* What to work on
Keeping every line intact, repeat the data word for word.

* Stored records

• • • •

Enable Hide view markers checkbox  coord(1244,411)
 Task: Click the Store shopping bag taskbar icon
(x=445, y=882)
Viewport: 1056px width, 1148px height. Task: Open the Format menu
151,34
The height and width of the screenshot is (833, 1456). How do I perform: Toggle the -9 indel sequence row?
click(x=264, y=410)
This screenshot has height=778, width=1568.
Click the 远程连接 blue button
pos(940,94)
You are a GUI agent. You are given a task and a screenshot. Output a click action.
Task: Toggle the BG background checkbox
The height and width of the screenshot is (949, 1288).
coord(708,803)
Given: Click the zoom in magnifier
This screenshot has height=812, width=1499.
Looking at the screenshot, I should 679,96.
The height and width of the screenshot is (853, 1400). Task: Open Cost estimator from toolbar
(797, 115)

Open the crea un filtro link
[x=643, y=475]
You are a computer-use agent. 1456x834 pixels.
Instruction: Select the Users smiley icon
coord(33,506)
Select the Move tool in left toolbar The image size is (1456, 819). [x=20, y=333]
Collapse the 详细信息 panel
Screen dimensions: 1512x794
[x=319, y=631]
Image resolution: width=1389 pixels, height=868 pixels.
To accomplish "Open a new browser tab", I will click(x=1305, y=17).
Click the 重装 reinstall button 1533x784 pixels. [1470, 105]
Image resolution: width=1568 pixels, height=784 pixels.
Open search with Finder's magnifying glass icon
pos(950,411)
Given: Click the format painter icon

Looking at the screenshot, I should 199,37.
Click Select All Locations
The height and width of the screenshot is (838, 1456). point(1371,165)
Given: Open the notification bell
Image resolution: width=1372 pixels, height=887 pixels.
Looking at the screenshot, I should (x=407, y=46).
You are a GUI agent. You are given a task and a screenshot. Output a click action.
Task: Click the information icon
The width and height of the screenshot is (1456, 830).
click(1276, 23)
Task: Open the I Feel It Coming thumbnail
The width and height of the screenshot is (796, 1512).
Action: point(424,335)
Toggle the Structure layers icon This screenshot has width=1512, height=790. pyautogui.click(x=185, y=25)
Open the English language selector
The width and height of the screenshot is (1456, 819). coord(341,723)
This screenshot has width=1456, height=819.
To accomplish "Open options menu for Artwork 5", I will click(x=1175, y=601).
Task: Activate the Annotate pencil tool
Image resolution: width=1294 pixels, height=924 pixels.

• • • •

* Written answer
Enable Hide view markers checkbox  coord(1244,411)
 Task: Click the Store shopping bag taskbar icon
(x=445, y=882)
Viewport: 1056px width, 1148px height. Task: Open the Format menu
151,34
The height and width of the screenshot is (833, 1456). How do I perform: Toggle the -9 indel sequence row?
click(x=264, y=410)
This screenshot has height=778, width=1568.
Click the 远程连接 blue button
pos(940,94)
You are a GUI agent. You are given a task and a screenshot. Output a click action.
Task: Toggle the BG background checkbox
The height and width of the screenshot is (949, 1288).
coord(708,803)
Given: Click the zoom in magnifier
This screenshot has height=812, width=1499.
Looking at the screenshot, I should 679,96.
The height and width of the screenshot is (853, 1400). Task: Open Cost estimator from toolbar
(797, 115)

Open the crea un filtro link
[x=643, y=475]
You are a computer-use agent. 1456x834 pixels.
Instruction: Select the Users smiley icon
coord(33,506)
Select the Move tool in left toolbar The image size is (1456, 819). [x=20, y=333]
Collapse the 详细信息 panel
Screen dimensions: 1512x794
[x=319, y=631]
Image resolution: width=1389 pixels, height=868 pixels.
To accomplish "Open a new browser tab", I will click(x=1305, y=17).
Click the 重装 reinstall button 1533x784 pixels. [1470, 105]
Image resolution: width=1568 pixels, height=784 pixels.
Open search with Finder's magnifying glass icon
pos(950,411)
Given: Click the format painter icon

Looking at the screenshot, I should 199,37.
Click Select All Locations
The height and width of the screenshot is (838, 1456). point(1371,165)
Given: Open the notification bell
Image resolution: width=1372 pixels, height=887 pixels.
Looking at the screenshot, I should (x=407, y=46).
You are a GUI agent. You are given a task and a screenshot. Output a click action.
Task: Click the information icon
The width and height of the screenshot is (1456, 830).
click(1276, 23)
Task: Open the I Feel It Coming thumbnail
The width and height of the screenshot is (796, 1512).
Action: point(424,335)
Toggle the Structure layers icon This screenshot has width=1512, height=790. pyautogui.click(x=185, y=25)
Open the English language selector
The width and height of the screenshot is (1456, 819). coord(341,723)
This screenshot has width=1456, height=819.
To accomplish "Open options menu for Artwork 5", I will click(x=1175, y=601).
Task: Activate the Annotate pencil tool
Image resolution: width=1294 pixels, height=924 pixels.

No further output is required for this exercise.